• What to do: Quote the records below word for word, please, from the very first line through the one that contains "Click the Скасувати", and nothing beyond it.

• Material for the task:
BEGIN

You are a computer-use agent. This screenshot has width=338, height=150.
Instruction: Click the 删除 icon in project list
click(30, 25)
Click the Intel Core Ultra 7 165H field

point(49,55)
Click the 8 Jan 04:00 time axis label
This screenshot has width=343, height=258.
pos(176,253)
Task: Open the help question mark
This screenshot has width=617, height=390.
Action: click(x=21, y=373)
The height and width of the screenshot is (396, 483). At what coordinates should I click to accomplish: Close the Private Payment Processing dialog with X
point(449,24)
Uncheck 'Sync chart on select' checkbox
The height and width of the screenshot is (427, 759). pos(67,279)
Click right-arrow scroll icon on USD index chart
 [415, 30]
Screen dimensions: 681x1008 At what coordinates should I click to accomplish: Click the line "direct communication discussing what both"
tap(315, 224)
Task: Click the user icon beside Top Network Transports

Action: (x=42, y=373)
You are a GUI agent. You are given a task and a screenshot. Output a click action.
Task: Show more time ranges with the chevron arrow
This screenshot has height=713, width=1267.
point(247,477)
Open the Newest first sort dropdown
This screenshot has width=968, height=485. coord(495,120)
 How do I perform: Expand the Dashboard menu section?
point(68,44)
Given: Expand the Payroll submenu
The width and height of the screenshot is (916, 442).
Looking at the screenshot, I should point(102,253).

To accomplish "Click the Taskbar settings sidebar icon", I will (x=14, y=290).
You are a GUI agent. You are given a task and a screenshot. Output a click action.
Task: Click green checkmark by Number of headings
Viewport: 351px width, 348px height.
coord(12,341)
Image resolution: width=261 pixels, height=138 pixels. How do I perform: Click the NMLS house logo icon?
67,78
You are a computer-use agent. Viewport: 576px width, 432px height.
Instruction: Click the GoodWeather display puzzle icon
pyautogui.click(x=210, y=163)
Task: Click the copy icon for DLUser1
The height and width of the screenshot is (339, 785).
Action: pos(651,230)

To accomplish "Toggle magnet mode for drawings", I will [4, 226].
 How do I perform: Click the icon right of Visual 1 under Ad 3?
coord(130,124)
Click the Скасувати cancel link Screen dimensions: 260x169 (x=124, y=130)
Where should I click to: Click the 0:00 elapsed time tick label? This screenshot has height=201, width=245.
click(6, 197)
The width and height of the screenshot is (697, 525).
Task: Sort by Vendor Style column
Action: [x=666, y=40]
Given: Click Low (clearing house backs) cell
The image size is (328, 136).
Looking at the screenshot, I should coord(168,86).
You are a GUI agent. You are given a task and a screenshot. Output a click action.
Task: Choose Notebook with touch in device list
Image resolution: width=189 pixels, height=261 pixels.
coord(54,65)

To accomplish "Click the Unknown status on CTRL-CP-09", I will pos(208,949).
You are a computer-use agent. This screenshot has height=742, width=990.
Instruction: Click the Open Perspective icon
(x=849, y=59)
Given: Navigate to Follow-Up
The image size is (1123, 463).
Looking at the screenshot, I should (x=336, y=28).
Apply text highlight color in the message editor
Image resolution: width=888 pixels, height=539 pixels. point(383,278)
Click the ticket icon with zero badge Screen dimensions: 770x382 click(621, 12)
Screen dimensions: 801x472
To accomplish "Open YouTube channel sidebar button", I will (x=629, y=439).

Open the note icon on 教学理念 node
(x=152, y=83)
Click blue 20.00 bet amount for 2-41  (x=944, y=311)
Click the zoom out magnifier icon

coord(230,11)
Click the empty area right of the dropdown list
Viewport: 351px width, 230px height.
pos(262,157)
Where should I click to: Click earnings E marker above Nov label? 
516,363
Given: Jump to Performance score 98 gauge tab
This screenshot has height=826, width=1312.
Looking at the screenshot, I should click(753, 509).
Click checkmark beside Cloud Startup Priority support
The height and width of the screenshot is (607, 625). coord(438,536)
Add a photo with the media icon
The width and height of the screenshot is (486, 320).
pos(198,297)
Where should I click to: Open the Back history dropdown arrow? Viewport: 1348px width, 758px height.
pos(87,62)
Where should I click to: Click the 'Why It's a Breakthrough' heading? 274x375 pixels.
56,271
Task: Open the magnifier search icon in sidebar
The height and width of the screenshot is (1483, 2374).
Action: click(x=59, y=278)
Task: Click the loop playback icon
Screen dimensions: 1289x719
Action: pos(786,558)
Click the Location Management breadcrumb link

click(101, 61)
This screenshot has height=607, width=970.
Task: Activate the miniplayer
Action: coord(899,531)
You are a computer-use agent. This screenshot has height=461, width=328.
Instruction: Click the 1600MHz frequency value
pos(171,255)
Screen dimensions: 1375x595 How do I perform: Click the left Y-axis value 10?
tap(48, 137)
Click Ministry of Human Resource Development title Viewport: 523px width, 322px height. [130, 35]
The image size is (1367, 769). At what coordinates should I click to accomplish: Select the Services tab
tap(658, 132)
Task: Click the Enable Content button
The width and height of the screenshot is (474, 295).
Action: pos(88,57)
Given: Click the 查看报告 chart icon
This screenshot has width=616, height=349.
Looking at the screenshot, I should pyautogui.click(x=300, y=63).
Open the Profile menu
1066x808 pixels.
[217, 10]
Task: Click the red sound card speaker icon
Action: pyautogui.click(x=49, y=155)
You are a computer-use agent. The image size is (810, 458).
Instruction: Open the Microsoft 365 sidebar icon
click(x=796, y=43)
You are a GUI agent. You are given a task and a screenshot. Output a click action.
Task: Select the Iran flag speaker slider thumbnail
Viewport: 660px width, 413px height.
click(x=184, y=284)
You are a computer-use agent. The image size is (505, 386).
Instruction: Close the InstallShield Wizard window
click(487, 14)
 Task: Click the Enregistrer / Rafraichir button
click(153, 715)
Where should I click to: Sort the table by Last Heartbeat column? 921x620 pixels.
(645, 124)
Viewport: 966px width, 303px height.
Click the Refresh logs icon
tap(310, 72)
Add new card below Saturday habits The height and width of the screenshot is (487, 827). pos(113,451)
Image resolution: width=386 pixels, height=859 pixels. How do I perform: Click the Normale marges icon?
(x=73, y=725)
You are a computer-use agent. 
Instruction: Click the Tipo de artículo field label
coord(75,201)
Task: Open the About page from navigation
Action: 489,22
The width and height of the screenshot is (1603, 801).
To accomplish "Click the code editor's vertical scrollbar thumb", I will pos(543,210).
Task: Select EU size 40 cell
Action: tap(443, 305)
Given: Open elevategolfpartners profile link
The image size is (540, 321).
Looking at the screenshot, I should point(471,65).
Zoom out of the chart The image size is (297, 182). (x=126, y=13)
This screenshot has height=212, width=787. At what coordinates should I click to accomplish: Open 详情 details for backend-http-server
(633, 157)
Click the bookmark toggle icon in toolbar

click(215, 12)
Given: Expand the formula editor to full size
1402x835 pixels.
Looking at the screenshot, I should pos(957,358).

END

• Exercise solution:
You are a computer-use agent. This screenshot has width=338, height=150.
Instruction: Click the 删除 icon in project list
click(30, 25)
Click the Intel Core Ultra 7 165H field

point(49,55)
Click the 8 Jan 04:00 time axis label
This screenshot has width=343, height=258.
pos(176,253)
Task: Open the help question mark
This screenshot has width=617, height=390.
Action: click(x=21, y=373)
The height and width of the screenshot is (396, 483). At what coordinates should I click to accomplish: Close the Private Payment Processing dialog with X
point(449,24)
Uncheck 'Sync chart on select' checkbox
The height and width of the screenshot is (427, 759). pos(67,279)
Click right-arrow scroll icon on USD index chart
 [415, 30]
Screen dimensions: 681x1008 At what coordinates should I click to accomplish: Click the line "direct communication discussing what both"
tap(315, 224)
Task: Click the user icon beside Top Network Transports

Action: (x=42, y=373)
You are a GUI agent. You are given a task and a screenshot. Output a click action.
Task: Show more time ranges with the chevron arrow
This screenshot has height=713, width=1267.
point(247,477)
Open the Newest first sort dropdown
This screenshot has width=968, height=485. coord(495,120)
 How do I perform: Expand the Dashboard menu section?
point(68,44)
Given: Expand the Payroll submenu
The width and height of the screenshot is (916, 442).
Looking at the screenshot, I should point(102,253).

To accomplish "Click the Taskbar settings sidebar icon", I will (x=14, y=290).
You are a GUI agent. You are given a task and a screenshot. Output a click action.
Task: Click green checkmark by Number of headings
Viewport: 351px width, 348px height.
coord(12,341)
Image resolution: width=261 pixels, height=138 pixels. How do I perform: Click the NMLS house logo icon?
67,78
You are a computer-use agent. Viewport: 576px width, 432px height.
Instruction: Click the GoodWeather display puzzle icon
pyautogui.click(x=210, y=163)
Task: Click the copy icon for DLUser1
The height and width of the screenshot is (339, 785).
Action: pos(651,230)

To accomplish "Toggle magnet mode for drawings", I will [4, 226].
 How do I perform: Click the icon right of Visual 1 under Ad 3?
coord(130,124)
Click the Скасувати cancel link Screen dimensions: 260x169 (x=124, y=130)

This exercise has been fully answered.